The task — Would you restate all the data that follows, word for word?

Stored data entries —
BEGIN

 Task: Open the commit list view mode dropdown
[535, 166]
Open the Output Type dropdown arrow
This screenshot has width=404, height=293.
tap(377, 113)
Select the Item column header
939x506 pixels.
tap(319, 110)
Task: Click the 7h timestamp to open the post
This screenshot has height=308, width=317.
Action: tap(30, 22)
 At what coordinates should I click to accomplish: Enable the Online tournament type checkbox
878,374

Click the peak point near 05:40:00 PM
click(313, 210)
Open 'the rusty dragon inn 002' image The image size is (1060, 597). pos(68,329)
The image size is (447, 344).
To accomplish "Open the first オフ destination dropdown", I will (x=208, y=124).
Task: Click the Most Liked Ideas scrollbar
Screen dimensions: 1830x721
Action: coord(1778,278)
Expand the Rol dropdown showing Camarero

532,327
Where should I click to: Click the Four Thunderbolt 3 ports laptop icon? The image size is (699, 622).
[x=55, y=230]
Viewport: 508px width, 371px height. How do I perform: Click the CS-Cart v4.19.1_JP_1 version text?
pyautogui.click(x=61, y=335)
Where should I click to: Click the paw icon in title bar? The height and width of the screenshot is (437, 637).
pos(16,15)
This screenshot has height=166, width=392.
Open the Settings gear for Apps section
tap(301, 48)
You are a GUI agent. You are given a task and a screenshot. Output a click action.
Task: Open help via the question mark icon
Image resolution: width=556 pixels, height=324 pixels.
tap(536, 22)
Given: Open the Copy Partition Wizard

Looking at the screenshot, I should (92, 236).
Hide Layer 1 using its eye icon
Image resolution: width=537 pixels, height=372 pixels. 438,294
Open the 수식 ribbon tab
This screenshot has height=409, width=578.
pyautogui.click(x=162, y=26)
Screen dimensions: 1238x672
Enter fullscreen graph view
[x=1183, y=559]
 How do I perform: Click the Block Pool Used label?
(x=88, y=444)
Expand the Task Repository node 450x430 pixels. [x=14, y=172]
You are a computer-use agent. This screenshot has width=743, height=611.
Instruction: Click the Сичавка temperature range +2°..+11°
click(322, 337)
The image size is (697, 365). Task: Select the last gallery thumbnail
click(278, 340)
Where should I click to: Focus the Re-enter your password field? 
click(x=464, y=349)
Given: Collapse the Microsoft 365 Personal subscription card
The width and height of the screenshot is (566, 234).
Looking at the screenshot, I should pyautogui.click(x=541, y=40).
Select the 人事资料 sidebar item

END

Task result —
 Task: Open the commit list view mode dropdown
[535, 166]
Open the Output Type dropdown arrow
This screenshot has width=404, height=293.
tap(377, 113)
Select the Item column header
939x506 pixels.
tap(319, 110)
Task: Click the 7h timestamp to open the post
This screenshot has height=308, width=317.
Action: tap(30, 22)
 At what coordinates should I click to accomplish: Enable the Online tournament type checkbox
878,374

Click the peak point near 05:40:00 PM
click(313, 210)
Open 'the rusty dragon inn 002' image The image size is (1060, 597). pos(68,329)
The image size is (447, 344).
To accomplish "Open the first オフ destination dropdown", I will (x=208, y=124).
Task: Click the Most Liked Ideas scrollbar
Screen dimensions: 1830x721
Action: coord(1778,278)
Expand the Rol dropdown showing Camarero

532,327
Where should I click to: Click the Four Thunderbolt 3 ports laptop icon? The image size is (699, 622).
[x=55, y=230]
Viewport: 508px width, 371px height. How do I perform: Click the CS-Cart v4.19.1_JP_1 version text?
pyautogui.click(x=61, y=335)
Where should I click to: Click the paw icon in title bar? The height and width of the screenshot is (437, 637).
pos(16,15)
This screenshot has height=166, width=392.
Open the Settings gear for Apps section
tap(301, 48)
You are a GUI agent. You are given a task and a screenshot. Output a click action.
Task: Open help via the question mark icon
Image resolution: width=556 pixels, height=324 pixels.
tap(536, 22)
Given: Open the Copy Partition Wizard

Looking at the screenshot, I should (92, 236).
Hide Layer 1 using its eye icon
Image resolution: width=537 pixels, height=372 pixels. 438,294
Open the 수식 ribbon tab
This screenshot has height=409, width=578.
pyautogui.click(x=162, y=26)
Screen dimensions: 1238x672
Enter fullscreen graph view
[x=1183, y=559]
 How do I perform: Click the Block Pool Used label?
(x=88, y=444)
Expand the Task Repository node 450x430 pixels. [x=14, y=172]
You are a computer-use agent. This screenshot has width=743, height=611.
Instruction: Click the Сичавка temperature range +2°..+11°
click(322, 337)
The image size is (697, 365). Task: Select the last gallery thumbnail
click(278, 340)
Where should I click to: Focus the Re-enter your password field? 
click(x=464, y=349)
Given: Collapse the Microsoft 365 Personal subscription card
The width and height of the screenshot is (566, 234).
Looking at the screenshot, I should pyautogui.click(x=541, y=40).
Select the 人事资料 sidebar item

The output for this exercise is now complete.